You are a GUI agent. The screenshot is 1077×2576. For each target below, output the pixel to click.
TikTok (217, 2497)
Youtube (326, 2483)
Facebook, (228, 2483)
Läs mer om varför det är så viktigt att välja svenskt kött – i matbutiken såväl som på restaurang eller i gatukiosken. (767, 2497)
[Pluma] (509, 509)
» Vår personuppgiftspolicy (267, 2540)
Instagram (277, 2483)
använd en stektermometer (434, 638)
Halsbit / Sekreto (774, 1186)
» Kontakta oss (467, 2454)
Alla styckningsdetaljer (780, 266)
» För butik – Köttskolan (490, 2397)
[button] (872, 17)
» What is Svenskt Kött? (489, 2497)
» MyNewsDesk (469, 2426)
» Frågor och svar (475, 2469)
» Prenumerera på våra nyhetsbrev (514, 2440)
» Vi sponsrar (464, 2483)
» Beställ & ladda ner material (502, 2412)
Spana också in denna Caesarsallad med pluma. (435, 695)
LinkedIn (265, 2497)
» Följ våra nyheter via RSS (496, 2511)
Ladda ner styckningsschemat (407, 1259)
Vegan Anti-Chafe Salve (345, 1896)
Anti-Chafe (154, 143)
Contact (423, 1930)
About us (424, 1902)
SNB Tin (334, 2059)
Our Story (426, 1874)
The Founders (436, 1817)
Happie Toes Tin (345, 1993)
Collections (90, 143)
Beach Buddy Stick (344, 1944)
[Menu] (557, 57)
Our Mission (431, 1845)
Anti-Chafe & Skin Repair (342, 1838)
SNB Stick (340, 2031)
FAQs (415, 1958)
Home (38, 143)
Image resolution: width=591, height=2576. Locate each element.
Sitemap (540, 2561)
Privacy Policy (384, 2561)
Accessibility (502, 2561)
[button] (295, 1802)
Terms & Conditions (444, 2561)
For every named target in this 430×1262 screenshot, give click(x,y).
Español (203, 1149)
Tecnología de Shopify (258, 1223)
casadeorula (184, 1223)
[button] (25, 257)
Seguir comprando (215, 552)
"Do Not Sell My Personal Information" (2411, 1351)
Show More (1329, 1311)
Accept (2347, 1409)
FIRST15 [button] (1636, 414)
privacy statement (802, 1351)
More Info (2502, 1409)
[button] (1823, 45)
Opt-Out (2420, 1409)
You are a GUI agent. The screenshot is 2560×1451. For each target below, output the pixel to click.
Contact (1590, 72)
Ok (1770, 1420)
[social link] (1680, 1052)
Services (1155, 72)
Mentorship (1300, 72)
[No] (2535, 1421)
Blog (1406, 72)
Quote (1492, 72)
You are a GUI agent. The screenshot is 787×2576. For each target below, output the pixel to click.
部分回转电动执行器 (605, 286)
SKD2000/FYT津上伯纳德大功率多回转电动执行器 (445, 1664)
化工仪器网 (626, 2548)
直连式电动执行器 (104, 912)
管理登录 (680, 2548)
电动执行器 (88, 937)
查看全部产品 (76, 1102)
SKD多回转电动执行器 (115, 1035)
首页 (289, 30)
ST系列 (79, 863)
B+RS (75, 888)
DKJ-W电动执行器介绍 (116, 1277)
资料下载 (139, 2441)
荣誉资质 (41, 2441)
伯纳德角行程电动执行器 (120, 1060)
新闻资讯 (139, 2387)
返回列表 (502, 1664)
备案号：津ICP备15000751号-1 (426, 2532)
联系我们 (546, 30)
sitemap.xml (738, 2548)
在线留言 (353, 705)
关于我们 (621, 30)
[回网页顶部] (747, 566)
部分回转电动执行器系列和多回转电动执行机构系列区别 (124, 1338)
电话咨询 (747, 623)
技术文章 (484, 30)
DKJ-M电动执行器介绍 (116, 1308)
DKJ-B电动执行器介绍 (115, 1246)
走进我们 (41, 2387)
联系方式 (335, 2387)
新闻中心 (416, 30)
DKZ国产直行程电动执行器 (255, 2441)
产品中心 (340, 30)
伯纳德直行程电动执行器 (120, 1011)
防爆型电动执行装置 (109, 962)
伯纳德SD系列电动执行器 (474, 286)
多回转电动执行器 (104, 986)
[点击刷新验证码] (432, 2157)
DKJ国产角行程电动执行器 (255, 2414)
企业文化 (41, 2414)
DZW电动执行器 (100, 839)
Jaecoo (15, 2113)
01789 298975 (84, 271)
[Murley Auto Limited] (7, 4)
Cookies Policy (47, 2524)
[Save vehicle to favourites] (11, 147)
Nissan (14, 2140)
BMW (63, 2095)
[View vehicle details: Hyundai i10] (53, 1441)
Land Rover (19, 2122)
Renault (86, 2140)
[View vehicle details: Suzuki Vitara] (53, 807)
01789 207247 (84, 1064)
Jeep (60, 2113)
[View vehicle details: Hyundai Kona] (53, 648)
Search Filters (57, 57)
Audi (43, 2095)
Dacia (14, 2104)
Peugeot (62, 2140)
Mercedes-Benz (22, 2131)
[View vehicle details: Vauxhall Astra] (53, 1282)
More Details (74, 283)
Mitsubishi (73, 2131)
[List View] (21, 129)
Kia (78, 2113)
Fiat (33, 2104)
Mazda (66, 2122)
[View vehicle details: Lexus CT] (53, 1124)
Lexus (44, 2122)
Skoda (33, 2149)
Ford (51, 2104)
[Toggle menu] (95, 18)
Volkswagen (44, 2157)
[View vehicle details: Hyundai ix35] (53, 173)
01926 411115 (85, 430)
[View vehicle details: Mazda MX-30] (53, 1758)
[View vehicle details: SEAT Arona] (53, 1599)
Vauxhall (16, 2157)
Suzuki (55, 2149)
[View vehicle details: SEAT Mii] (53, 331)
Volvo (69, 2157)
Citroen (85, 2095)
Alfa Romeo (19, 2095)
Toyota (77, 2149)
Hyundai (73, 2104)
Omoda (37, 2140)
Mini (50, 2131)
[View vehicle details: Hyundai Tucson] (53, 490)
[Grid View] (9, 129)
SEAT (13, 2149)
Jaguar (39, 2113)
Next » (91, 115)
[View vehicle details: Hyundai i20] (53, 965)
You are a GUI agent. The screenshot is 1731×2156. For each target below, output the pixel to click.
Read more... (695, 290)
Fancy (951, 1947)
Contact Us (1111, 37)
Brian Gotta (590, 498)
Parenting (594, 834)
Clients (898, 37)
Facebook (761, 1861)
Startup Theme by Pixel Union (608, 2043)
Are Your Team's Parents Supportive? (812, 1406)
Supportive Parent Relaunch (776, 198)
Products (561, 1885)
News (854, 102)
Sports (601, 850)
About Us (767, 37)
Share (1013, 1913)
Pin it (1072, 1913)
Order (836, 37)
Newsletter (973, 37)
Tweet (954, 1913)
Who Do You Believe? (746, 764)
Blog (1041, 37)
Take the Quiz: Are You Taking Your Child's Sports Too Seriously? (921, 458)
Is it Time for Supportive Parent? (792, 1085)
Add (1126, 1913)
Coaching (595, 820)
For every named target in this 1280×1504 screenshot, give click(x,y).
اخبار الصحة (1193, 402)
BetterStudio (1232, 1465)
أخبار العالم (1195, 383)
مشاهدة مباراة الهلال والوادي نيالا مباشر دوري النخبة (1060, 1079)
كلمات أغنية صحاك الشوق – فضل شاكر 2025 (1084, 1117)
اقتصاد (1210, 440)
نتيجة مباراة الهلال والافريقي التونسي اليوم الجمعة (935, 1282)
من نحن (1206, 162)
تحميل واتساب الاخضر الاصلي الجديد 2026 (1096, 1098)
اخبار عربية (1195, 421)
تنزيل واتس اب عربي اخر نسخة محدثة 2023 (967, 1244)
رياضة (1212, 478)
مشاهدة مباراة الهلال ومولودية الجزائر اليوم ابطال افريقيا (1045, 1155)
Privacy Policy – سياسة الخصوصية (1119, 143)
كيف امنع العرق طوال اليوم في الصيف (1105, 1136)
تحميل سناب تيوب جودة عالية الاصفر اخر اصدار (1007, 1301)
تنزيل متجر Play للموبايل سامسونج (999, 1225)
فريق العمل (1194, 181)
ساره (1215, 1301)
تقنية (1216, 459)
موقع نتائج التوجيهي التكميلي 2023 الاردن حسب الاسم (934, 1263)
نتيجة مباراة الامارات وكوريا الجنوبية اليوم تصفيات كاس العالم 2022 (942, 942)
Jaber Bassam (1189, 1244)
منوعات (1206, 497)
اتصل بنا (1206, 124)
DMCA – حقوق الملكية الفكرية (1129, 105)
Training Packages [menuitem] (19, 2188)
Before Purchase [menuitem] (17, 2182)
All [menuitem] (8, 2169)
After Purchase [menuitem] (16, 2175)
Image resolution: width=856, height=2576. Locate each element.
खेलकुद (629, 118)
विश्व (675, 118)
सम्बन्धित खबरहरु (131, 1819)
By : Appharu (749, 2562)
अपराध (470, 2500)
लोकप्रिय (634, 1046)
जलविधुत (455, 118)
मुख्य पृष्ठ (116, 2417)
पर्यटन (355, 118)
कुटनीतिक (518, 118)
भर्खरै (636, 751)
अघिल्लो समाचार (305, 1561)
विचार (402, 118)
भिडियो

⁂

# [DIRECTIONS FOR THIS TASK]
Given the data above, transcribe exactly the lines from the one containing "material (502, 2412)" down to the one containing "DKJ-M电动执行器介绍 (116, 1308)", and no others.

# [EXERCISE OUTPUT]
» Beställ & ladda ner material (502, 2412)
Spana också in denna Caesarsallad med pluma. (435, 695)
LinkedIn (265, 2497)
» Följ våra nyheter via RSS (496, 2511)
Ladda ner styckningsschemat (407, 1259)
Vegan Anti-Chafe Salve (345, 1896)
Anti-Chafe (154, 143)
Contact (423, 1930)
About us (424, 1902)
SNB Tin (334, 2059)
Our Story (426, 1874)
The Founders (436, 1817)
Happie Toes Tin (345, 1993)
Collections (90, 143)
Beach Buddy Stick (344, 1944)
[Menu] (557, 57)
Our Mission (431, 1845)
Anti-Chafe & Skin Repair (342, 1838)
SNB Stick (340, 2031)
FAQs (415, 1958)
Home (38, 143)
Image resolution: width=591, height=2576. Locate each element.
Sitemap (540, 2561)
Privacy Policy (384, 2561)
Accessibility (502, 2561)
[button] (295, 1802)
Terms & Conditions (444, 2561)
For every named target in this 430×1262 screenshot, give click(x,y).
Español (203, 1149)
Tecnología de Shopify (258, 1223)
casadeorula (184, 1223)
[button] (25, 257)
Seguir comprando (215, 552)
"Do Not Sell My Personal Information" (2411, 1351)
Show More (1329, 1311)
Accept (2347, 1409)
FIRST15 [button] (1636, 414)
privacy statement (802, 1351)
More Info (2502, 1409)
[button] (1823, 45)
Opt-Out (2420, 1409)
You are a GUI agent. The screenshot is 2560×1451. For each target below, output the pixel to click.
Contact (1590, 72)
Ok (1770, 1420)
[social link] (1680, 1052)
Services (1155, 72)
Mentorship (1300, 72)
[No] (2535, 1421)
Blog (1406, 72)
Quote (1492, 72)
You are a GUI agent. The screenshot is 787×2576. For each target below, output the pixel to click.
部分回转电动执行器 (605, 286)
SKD2000/FYT津上伯纳德大功率多回转电动执行器 (445, 1664)
化工仪器网 (626, 2548)
直连式电动执行器 (104, 912)
管理登录 (680, 2548)
电动执行器 (88, 937)
查看全部产品 (76, 1102)
SKD多回转电动执行器 (115, 1035)
首页 (289, 30)
ST系列 (79, 863)
B+RS (75, 888)
DKJ-W电动执行器介绍 (116, 1277)
资料下载 (139, 2441)
荣誉资质 (41, 2441)
伯纳德角行程电动执行器 (120, 1060)
新闻资讯 (139, 2387)
返回列表 (502, 1664)
备案号：津ICP备15000751号-1 (426, 2532)
联系我们 (546, 30)
sitemap.xml (738, 2548)
在线留言 (353, 705)
关于我们 (621, 30)
[回网页顶部] (747, 566)
部分回转电动执行器系列和多回转电动执行机构系列区别 (124, 1338)
电话咨询 (747, 623)
技术文章 (484, 30)
DKJ-M电动执行器介绍 (116, 1308)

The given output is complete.